After the user inputs the two multiplicands A and B, the hardware iteratively adds and shifts persuant to the algorithm. The inputs to the 12-bit adder are thus P and a multiple of B. Now, since we are required to provide any given multiple of B from -4 to +4, we must either have these values ready-stored or else generate them on the fly. Since having all 9 multiples ready would require a great deal of precomputation, storage, and multplexing, we see it as undesirable. On the other hand, generating any multiple on the fly would require extra hardware to add. So instead, we took a hybrid approach: we compute and store the quantity 3 * B ahead of time, by adding B and 2B. (This uses the same 12-bit adder as the computation P + XB does, so both inputs to the adder have to be multiplexed.) Then any desired multiple can be generated on the fly by shifting or flipping either B or 3B (to flip a 2's complement number, you flip all the bits and then add one, which can be done by passing a 1 to the carry-in to the adder), then optionally zeroing the result if 0B is needed.

To accomplish this task of generating multiples of B, we designed a unit called FESZ: flip, extend, shift, zero.
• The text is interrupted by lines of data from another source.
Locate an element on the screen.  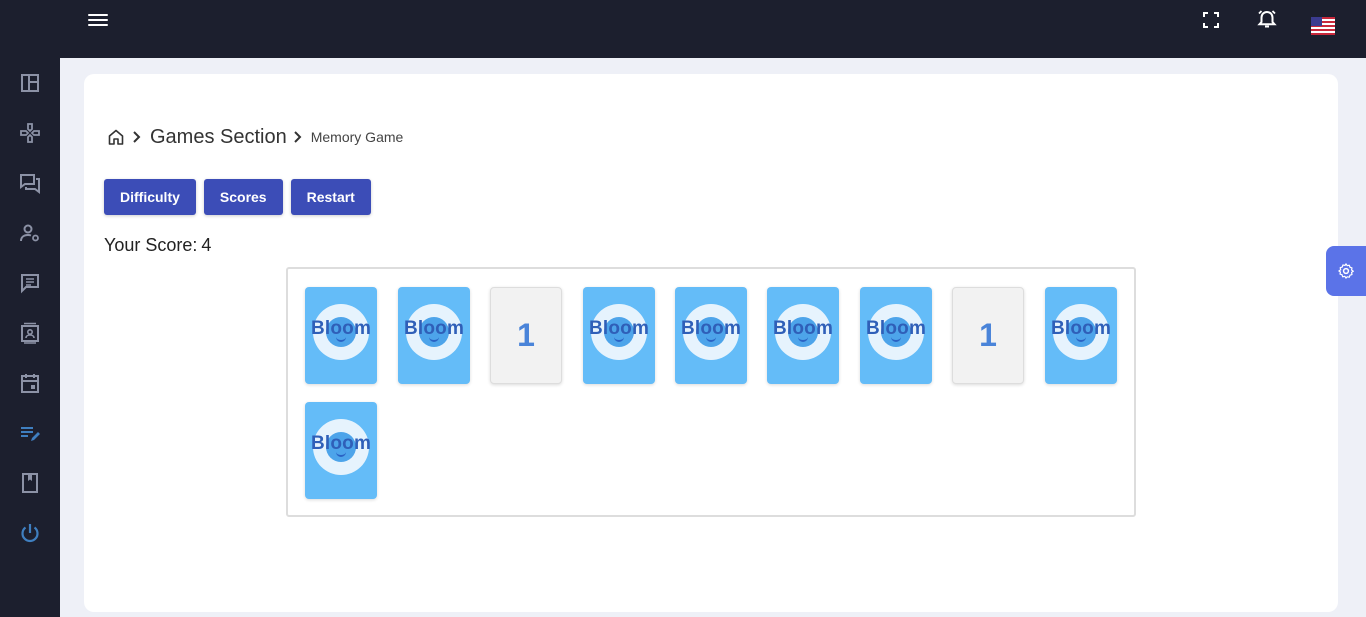
breadcrumb: Games Section Memory Game is located at coordinates (254, 137).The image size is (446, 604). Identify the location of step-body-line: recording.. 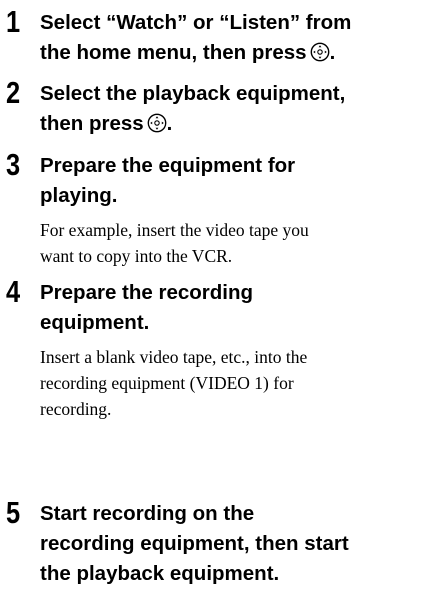
(76, 409).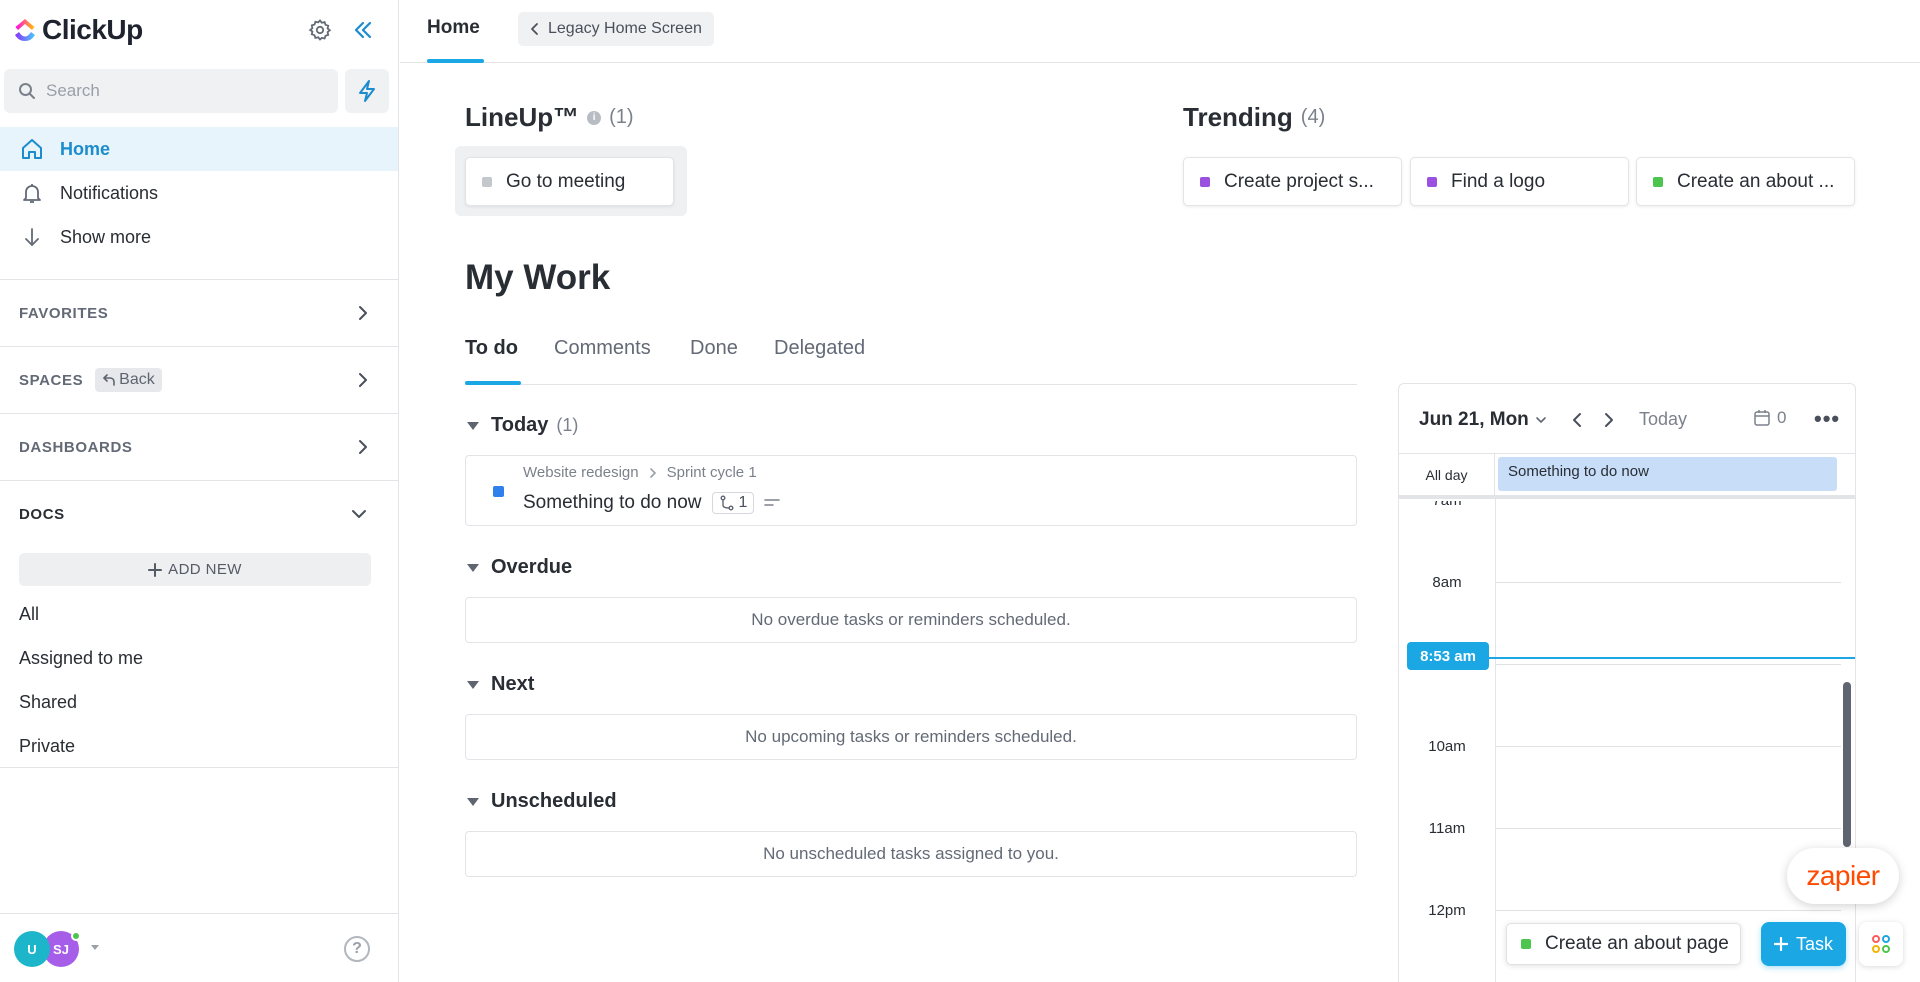 Image resolution: width=1920 pixels, height=982 pixels. What do you see at coordinates (128, 380) in the screenshot?
I see `spaces-back-button: Back` at bounding box center [128, 380]. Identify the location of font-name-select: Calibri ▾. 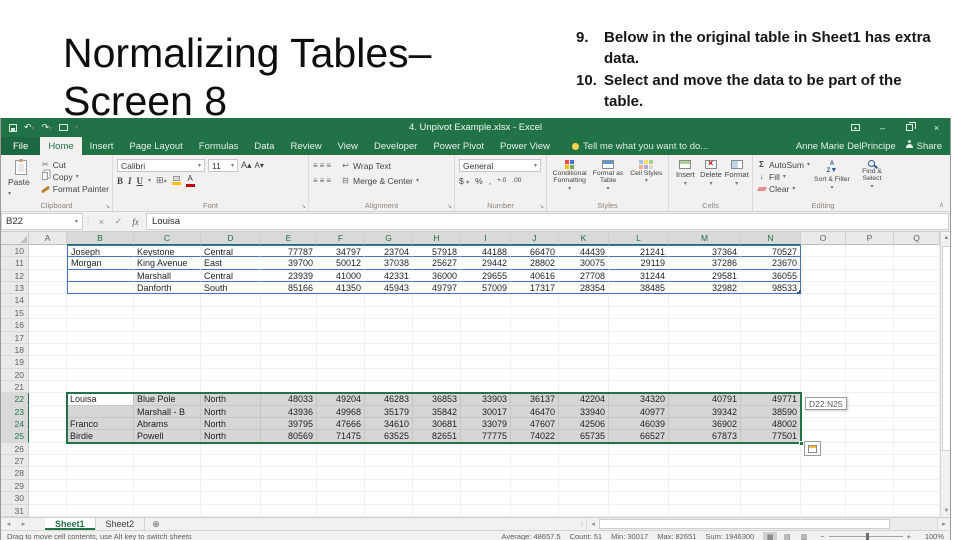
(161, 166).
Whether the FESZ flips, zeroes (or as we named the signal, "keep"s by not zeroing), selects B or 3B as its operand, or shifts (and by how much) is a direct function of which multiple of B is needed, which in turn is a function of the lowest four bits of A and the last bit shifted out, L. The "extend" part of the FESZ is needed since only 9 bits of B and 11 bits of 3B are stored in latches, and the input to the adder must be 12 bits, so the sign extension is done in the FESZ.

The FESZ is implemented in 12 bitslices, one for each output bit of XB ("X times B"). To avoid circuitous routing, each slice only takes as input one bit of B, even though it needs three bits, since B may get shifted by up to two. In each slice, this bit of B is propagated vertically to adjacent bitslices which also need it. (This feature unfortunately prohibits alternate mirroring.) We have provided a gate-level diagram of a FESZ slice. Notice that the control signals, common to all bitslices, which run vertically. These are more low-level than L and the lowest three bits of A, although they are a direct function of those signals. In order to compute these controls from A2, A1, A0, and L, we introduced a FESZ controller, which takes A2, A1, A0, and L as input and outputs the control signals to the FESZ. Note that the FESZ controller skips over the potential intermediate representation of which multiple of B is needed, expressed as an integer. We decided that our implementation of the FESZ controller (writing up truth tables, then running espresso and mpla) was sufficiently simple that we could combine the two steps of determining the multiple of B needed and determining the controls to the FESZ based on that multiple.

After 3B is stored, the core computations of the algorithm are performed in three successive clock cycles, one for each add and shift. In the first part of the clock cycle, the shifted values of P and A (which are latched) are shifted and stored in slave latches. On the second part of the clock cycle, these values in slave latches are sign-extended and added to the desired multiple of B provided by the FESZ using the 12-bit adder. The result gets stored back in P, while at the same time the shifted value from A gets stored back into A.

As all latches need to be loaded during a particular part of the clock cycle (clka or clkb high), care is taken to provide a load control that is qualified at that part of the clock cycle. Qualified signals are generated by AND'ing a stable signal with a clock. If the desired control signal is not stable during the clock phase that we would like it be stable in, we add a temporary latch along the way so that the signal is delayed half a clock cycle. These temporary latches are not load controlled: the load signal is connected directly to a clock.